--- Data provided ---
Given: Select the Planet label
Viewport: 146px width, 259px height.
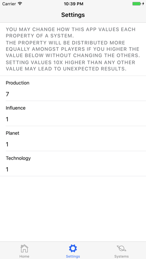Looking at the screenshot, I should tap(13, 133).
* * *
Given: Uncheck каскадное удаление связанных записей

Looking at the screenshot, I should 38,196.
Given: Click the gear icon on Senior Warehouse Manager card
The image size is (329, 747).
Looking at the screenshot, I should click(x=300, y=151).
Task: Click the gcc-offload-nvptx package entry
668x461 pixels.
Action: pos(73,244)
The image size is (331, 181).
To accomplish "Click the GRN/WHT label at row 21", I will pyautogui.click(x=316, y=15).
==
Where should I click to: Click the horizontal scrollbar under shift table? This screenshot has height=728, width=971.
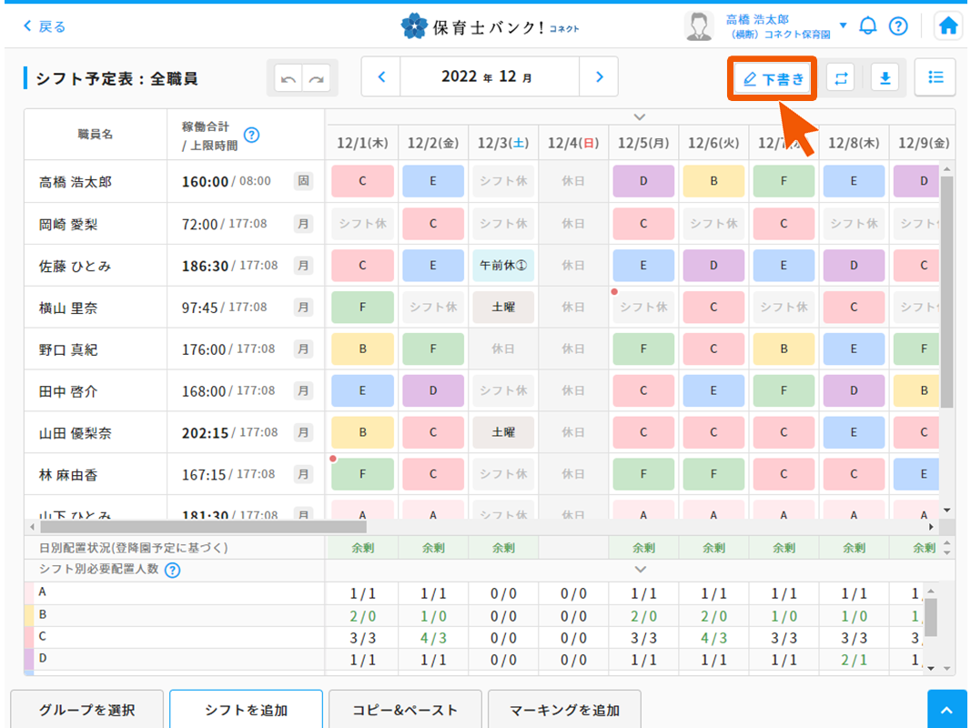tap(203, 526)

--- Your assignment ---
Find all lines in the records that hold the word "label". Copy them.

--- Result for this task ---
Given: Select the Planet label
To accomplish "Click the GRN/WHT label at row 21", I will pyautogui.click(x=316, y=15).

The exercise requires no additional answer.